We use the concept of "process" constantly in the world of business. We speak of building more customer-friendly delivery processes, enhancing the effectiveness of our sales process, and creating professional development processes for employees that are engaging and grow skills.

One of the things that first struck me about behavioral economics is its potential for helping us create more robust processes by better accounting for and even leveraging human irrationality and fallibility. Only recently, however, did it dawn on me that I was absolutely wrong to believe this. One simply can't apply a set of theories so grounded in human experience to a concept based in 20th century industrial thinking.

Put differently, we need to start recognizing that processes are mechanical and schematic. Building a process is a matter of establishing workflow and linking disconnected cogs. Processes assume that the "work" being done is inanimate and easily subjected to human manipulation, and that the goals of the process can be accomplished through the proper application of theories of efficiency.

▶ **SHORT EXERCISE A**: Reproduce the passage on business processes word for word. Start at the words "We use the concept" and stop after "century industrial thinking.".
▶ **SHORT EXERCISE B**: Write what comes next in the passage on business processes and behavioral economics, starting right after its final sentence.

▶ **RECORDED INFORMATION**:
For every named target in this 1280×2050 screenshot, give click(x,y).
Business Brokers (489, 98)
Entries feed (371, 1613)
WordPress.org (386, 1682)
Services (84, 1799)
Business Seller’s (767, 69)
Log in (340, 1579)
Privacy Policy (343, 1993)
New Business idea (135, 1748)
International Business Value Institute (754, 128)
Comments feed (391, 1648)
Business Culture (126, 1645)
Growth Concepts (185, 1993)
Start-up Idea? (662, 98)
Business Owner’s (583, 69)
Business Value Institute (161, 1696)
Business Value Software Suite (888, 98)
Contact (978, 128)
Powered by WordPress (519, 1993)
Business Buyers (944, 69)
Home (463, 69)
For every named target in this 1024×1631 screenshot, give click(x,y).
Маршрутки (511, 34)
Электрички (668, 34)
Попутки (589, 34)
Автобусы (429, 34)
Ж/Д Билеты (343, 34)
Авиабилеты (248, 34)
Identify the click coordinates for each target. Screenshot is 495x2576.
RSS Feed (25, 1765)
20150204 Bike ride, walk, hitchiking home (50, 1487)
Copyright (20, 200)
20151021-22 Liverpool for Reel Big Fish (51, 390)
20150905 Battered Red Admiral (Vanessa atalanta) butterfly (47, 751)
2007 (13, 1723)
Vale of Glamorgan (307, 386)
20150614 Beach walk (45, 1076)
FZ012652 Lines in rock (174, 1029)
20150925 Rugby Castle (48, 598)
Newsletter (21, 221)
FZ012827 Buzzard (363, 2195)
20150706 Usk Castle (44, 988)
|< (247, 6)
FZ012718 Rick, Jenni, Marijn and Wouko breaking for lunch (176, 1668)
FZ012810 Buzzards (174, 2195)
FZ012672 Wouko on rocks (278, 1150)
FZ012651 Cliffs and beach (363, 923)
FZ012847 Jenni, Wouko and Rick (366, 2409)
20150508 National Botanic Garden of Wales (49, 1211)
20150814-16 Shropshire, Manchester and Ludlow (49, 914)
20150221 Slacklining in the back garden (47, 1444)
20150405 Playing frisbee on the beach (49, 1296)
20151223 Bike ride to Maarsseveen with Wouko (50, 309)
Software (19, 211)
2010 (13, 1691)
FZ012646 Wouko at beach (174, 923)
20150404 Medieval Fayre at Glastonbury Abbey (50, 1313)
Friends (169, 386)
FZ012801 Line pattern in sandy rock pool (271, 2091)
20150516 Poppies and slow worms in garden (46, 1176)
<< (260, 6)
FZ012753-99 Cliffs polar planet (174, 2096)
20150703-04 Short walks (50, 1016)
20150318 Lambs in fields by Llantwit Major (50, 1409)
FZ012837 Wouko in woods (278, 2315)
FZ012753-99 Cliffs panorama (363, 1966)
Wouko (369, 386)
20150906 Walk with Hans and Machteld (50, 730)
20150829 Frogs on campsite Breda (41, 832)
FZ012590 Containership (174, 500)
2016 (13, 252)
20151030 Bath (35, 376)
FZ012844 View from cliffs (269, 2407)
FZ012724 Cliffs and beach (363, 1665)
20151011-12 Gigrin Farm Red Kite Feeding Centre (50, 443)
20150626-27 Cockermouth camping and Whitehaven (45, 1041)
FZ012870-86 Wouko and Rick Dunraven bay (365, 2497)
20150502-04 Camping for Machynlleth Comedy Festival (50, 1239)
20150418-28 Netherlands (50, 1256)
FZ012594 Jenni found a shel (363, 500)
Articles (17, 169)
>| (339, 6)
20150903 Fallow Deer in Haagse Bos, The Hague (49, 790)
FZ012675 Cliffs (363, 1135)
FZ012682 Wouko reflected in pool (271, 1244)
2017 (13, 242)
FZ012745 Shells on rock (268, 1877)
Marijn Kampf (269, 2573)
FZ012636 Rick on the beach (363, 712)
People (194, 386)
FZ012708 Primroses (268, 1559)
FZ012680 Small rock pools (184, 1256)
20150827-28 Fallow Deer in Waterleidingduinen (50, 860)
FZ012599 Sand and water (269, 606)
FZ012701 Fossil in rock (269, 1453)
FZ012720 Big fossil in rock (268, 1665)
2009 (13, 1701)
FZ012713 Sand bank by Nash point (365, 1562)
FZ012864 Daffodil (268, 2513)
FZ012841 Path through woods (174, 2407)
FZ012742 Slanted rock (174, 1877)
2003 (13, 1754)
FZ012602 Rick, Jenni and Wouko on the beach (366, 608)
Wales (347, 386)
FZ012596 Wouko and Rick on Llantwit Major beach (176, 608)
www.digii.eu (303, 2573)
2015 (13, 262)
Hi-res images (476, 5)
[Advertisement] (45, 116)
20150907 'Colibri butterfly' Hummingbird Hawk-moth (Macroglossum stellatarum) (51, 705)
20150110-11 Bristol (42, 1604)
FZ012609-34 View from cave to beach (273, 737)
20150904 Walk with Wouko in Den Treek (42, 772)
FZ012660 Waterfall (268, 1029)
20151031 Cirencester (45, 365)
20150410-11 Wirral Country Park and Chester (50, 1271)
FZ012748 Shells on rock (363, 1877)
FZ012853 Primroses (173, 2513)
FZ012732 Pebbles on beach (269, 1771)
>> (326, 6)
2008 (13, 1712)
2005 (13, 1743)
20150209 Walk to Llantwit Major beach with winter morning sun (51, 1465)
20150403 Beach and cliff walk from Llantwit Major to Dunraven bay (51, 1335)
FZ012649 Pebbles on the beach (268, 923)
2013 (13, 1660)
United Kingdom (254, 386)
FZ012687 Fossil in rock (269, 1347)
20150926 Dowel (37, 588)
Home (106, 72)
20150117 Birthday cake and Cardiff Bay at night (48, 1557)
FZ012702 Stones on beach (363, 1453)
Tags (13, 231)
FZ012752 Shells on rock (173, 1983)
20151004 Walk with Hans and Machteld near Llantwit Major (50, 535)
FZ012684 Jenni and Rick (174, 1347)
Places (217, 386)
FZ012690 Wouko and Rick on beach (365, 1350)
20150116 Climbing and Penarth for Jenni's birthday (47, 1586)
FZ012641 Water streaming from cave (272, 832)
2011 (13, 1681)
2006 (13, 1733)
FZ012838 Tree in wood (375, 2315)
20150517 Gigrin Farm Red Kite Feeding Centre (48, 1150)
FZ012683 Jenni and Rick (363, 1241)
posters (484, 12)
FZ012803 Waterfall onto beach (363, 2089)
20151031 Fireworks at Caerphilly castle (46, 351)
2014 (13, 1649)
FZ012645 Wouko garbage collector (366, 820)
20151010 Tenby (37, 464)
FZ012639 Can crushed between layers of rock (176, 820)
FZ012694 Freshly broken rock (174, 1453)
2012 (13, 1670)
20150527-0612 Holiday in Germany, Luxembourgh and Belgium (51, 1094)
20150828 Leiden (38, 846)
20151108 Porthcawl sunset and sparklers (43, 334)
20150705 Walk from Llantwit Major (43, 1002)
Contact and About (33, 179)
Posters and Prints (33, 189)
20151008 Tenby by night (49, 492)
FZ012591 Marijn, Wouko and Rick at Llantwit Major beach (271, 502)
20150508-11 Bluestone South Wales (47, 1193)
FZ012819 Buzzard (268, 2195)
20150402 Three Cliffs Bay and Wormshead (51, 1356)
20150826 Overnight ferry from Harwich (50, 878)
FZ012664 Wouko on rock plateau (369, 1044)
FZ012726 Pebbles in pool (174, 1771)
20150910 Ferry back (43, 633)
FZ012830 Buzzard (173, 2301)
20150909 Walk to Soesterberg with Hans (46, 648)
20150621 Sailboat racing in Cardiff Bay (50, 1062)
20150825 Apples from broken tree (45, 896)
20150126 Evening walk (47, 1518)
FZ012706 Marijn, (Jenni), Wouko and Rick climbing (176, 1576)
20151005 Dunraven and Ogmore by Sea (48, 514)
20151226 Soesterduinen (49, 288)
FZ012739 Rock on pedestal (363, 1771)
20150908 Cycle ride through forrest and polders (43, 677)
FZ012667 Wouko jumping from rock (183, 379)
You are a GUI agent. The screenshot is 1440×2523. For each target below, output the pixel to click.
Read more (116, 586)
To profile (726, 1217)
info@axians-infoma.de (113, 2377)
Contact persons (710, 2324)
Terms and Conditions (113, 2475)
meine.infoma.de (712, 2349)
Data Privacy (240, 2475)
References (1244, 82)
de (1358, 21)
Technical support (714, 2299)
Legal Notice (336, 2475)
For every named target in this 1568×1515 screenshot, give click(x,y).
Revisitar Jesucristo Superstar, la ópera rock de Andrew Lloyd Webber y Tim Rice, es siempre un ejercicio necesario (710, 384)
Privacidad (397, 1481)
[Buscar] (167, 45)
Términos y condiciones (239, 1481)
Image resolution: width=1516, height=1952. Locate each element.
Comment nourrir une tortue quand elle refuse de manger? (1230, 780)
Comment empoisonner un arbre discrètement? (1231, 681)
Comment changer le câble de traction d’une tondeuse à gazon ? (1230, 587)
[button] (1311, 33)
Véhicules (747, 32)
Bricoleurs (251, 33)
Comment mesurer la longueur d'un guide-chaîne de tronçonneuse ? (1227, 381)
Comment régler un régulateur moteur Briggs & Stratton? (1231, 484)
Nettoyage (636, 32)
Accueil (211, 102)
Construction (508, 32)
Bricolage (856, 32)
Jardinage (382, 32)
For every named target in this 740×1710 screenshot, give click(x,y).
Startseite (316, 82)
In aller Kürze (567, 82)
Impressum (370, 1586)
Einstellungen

▶ **WRITTEN RESPONSE A**:
We use the concept of "process" constantly in the world of business. We speak of building more customer-friendly delivery processes, enhancing the effectiveness of our sales process, and creating professional development processes for employees that are engaging and grow skills.

One of the things that first struck me about behavioral economics is its potential for helping us create more robust processes by better accounting for and even leveraging human irrationality and fallibility. Only recently, however, did it dawn on me that I was absolutely wrong to believe this. One simply can't apply a set of theories so grounded in human experience to a concept based in 20th century industrial thinking.

▶ **WRITTEN RESPONSE B**:
The reality, however, is that this idea of process is increasingly irrelevant to the work that most of us do. Our "processes" are not mechanical in nature but rather deeply human. The "work" that is being moved around is in fact the attitudes, beliefs, behaviors, and decisions of other people. Success is defined as successfully influencing, through a series of interrelated activities (that sometimes seem superfluous or wasteful), these decisions and behaviors.

When we come to recognize this, we quickly realize just how inadequate the idea of "process" is for 21st century work. Processes don't impact people. Well-designed experiences do. And designing experiences that profoundly impact people requires an unrelenting attention to the details and nuances of human psychology and subjectivity and a massive amount of creativity that simply aren't required when building a mechanical process that systematically complies with the laws of nature and physics.

How would your world change if you stopped talking about customer-facing processes and started talking about customer experience, if development experiences replaced development processes?

It's time to ditch process. Let's embrace experience.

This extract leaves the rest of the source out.